Optima, IPEX and ASI Solutions were among the companies that turned out to show the latest additions to their notebook lineups. Most models were fresh off overseas production lines and will ship next month.
“Over the last few years we have seen a gradual increase in the movement from desktop PCs to mobile form factors,” general manager for Intel Australia, David Bolt, said.
The launch marked ASI’s re-entry into the notebook market. The local assembler will offer its Centrino-based notebook for its high-end customers as well as an entry level option based on Mobile Pentium 4 technology.
“We were in the market a couple of years ago,”ASI product manager Craig Quinn said. “We feel that now the time is right and it is important to have notebooks as part of our range.”

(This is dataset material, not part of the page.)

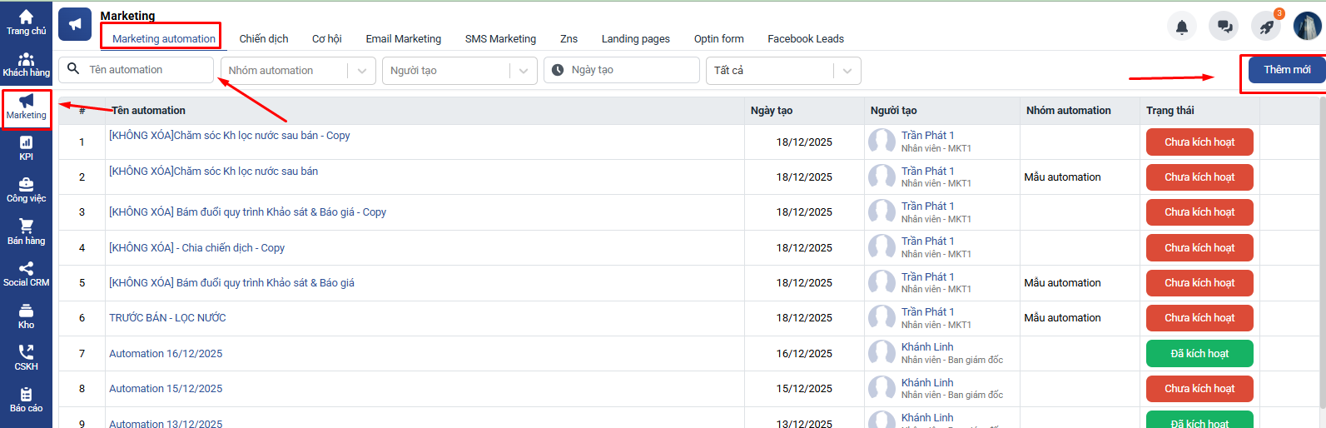
Task: Open Bán hàng shopping cart section
Action: [26, 232]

Almost a dozen PC vendors, with the notable exception of HP, turned out to showcase systems at the launch. Acer even went a step further, launching the first Tablet PC to incorporate the technology.
The TravelMate C110 features the Intel Pentium M processor at 900MHz, Centrino’s integrated PRO/Wireless 2100 network connection and 802.11b and wired LAN.
Like most of the products on display yesterday, it will be available from April.
Optima also launched a Centrino-based notebook, the Centoris-E series, which features the Pentium M processor at 1.4 or 1.6GHz, 855PM chipset and PRO/Wireless 2100 network connection.
One of the biggest drawcards for vendors is Centrino’s low power consumption without the performance compromise. The technology allows PC makers to extend the optimum battery life of their notebooks to more than eight hours in some cases.
However Intel’s focus is also increasingly on wireless networking. It has partnered with service providers such as Optus, Telstra, Azure and The Xone to help provide nearly 100 verified wireless access locations.
As part of the launch, Optus Mobile showcased its latest hotspot at the MLC Centre in Sydney’s CBD.
Bolt said wireless access would have to be a lot easier to use before it became ubiquitous. Combining the elements of mobility under the Intel brand were the first step, he said.
“It’s okay to have all the infrastructure but if you don’t know how to access it, it’s not much use,” Bolt said.